The statement, published by the KNU on Friday, declared that the group’s business body, Thoolei Company Limited, “will not ignore opinions of local communities and engage in activities that might lead to human rights violations.”
The group also promised to “undertake… a feasibility study of international standard” which would measure the project’s social and environmental impact.
The statement came after the KNU company faced a local backlash after signing an MoU on the Baw Ka Hta River hydropower project with the Burmese government on February 18 in Naypyidaw. Critics, including Karen environmentalists, said the MoU was signed without proper assessments of the dam’s consequences and with a lack of consultation with affected civilians in Kyaukkyi Township, Pegu Division.
The KNU responded by stating that the agreement was not for “the realization” of the Baw Ka Hta dam, as was reported by some sources, but for a “project feasibility study report” that will reportedly last for a period of 24 months.
Progress on the hydropower project will also depend on the success of the ongoing peace process between the KNU and the Burmese government, the statement said. The KNU was one of eight ethnic armed groups to sign a so-called nationwide ceasefire agreement with the government in 2015.
The KNU’s central economic committee will undertake a field study with 14 district and central level leaders to address economic challenges that might be faced due to the influx of business operations during the current ceasefire.

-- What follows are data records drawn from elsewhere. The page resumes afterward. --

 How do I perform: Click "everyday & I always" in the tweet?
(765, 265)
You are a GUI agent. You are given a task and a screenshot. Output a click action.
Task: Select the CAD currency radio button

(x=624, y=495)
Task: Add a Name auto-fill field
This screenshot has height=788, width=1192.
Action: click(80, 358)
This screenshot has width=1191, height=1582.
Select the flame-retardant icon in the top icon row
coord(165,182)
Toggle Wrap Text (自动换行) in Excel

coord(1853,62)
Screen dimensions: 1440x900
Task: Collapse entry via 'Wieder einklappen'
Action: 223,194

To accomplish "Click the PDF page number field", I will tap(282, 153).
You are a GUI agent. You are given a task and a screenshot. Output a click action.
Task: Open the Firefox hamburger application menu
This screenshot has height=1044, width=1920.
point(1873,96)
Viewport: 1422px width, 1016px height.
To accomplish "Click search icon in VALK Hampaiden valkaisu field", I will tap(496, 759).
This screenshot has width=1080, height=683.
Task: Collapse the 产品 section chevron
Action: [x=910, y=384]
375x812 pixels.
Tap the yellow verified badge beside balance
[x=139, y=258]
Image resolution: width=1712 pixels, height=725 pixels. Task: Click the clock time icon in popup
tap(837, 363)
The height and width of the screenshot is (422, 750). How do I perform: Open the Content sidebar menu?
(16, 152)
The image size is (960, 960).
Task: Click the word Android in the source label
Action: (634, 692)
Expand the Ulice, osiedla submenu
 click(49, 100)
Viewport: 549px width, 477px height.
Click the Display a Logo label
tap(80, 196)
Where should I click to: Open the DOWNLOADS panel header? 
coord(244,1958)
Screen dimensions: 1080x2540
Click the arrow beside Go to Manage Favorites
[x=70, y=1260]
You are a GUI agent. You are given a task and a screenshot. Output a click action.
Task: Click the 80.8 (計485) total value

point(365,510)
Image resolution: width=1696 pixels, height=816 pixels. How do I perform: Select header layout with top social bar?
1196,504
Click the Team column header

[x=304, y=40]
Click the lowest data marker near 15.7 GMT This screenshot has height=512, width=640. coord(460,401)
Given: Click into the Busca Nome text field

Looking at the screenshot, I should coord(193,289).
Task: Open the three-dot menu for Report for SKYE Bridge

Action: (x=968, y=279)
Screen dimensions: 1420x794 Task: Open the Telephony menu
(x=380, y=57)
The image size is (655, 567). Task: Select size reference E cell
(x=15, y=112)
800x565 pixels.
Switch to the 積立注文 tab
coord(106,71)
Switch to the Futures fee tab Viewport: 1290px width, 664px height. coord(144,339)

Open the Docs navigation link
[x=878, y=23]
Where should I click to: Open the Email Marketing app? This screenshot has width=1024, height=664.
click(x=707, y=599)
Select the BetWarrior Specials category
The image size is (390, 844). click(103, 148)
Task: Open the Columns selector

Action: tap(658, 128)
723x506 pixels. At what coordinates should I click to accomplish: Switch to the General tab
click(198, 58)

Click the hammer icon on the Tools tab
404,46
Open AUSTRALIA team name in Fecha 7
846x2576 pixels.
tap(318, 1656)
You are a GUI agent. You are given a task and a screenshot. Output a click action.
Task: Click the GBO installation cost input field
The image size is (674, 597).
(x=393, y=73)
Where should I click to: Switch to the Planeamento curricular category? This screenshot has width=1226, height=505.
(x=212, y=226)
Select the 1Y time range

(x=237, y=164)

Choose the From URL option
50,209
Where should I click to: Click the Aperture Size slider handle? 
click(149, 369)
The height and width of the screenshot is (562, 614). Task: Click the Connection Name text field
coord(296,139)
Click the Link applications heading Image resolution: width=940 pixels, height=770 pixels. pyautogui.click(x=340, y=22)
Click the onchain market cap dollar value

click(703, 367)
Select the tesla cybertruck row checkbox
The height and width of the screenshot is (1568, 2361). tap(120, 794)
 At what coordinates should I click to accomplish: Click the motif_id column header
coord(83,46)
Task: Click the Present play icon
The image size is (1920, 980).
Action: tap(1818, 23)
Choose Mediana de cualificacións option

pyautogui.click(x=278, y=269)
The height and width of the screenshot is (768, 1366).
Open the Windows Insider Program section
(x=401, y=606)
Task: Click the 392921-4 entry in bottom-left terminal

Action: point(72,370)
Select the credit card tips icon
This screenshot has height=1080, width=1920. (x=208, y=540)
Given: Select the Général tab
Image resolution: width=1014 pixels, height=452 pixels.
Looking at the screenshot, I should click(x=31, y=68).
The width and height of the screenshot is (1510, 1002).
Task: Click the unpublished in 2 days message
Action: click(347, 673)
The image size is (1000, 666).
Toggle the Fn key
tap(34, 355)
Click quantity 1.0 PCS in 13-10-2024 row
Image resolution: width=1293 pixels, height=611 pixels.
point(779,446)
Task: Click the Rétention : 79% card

If completed, the Baw Ka Hta dam would have the capacity to produce 160 megawatts of electricity, which would reportedly be distributed throughout Pegu Division and Karen State. Yet local Karen villagers around the dam site fear that it will lead to a loss of their land. They have compared the project to Pegu Division’s Shwegyin Dam, built on the river of the same name, where 45 villages were forcibly relocated from 2002 until 2011, when the dam was completed.